I feed my cats raw, my previous cat was also on raw, my friends' cats in Russia were all on raw/homemade, I read cats forums lately - honestly, I cannot remember one case of cats bacterial infection due to raw diet. So I just wonder whether any of you know/heard of any cat who was on raw and got bacterial infection? There is lots of "smoke" around it, that's true, I just would like to know what's going on "in practice" not just in theory

I've heard (dont' know whether it's true) that cats digest food in 12 hours or so and it takes at least 24 hours for salmonella to develop, and therefore cats cannot get salmonella. Again, I haven't heard of a cat who got salmonella but would love to hear your experience.

One more thing to consider. I do not know anybody who gets the meat when the cow was killed in the morning, and the person got the meat late this morning . I'm sure the meat we get from Costco, supermarkets, butcher's stores etc. were deep frozen long before they came to us. So I hope most if not all parasites and bacterias died before the food gets to us.

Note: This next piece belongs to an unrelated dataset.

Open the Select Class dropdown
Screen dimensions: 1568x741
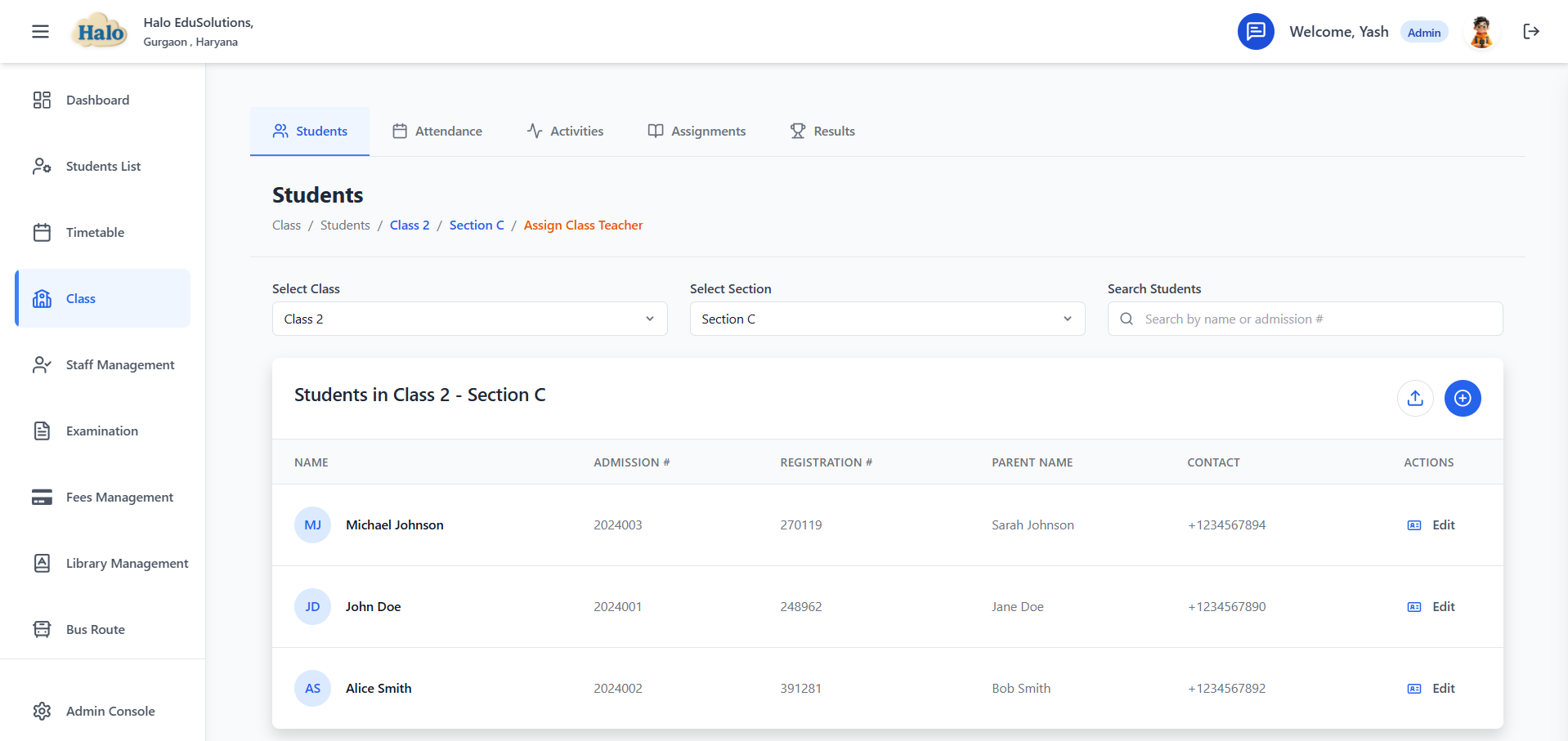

I think (may be certanly mistaken) that many vets are NOT really interested in our cats staying healthy till the end of their lives, if our cat is sick the vet financially benefits from it... So IMHO if commercial food diet is bad for the cats, especially in the long run (!) then this is what vet should recommend us in order to stay in business and be successfull. No offence to vets, it is all generalizations, I'm sure there are wonderful vets who love cats etc.

If dry food is so healthy for cats then I wonder why they don't feed lions, tigers and other "big wild cats" in the Zoo with dry kibbles? It would be so much more convenient and cheap, right? Nevertheless they feed them raw meat.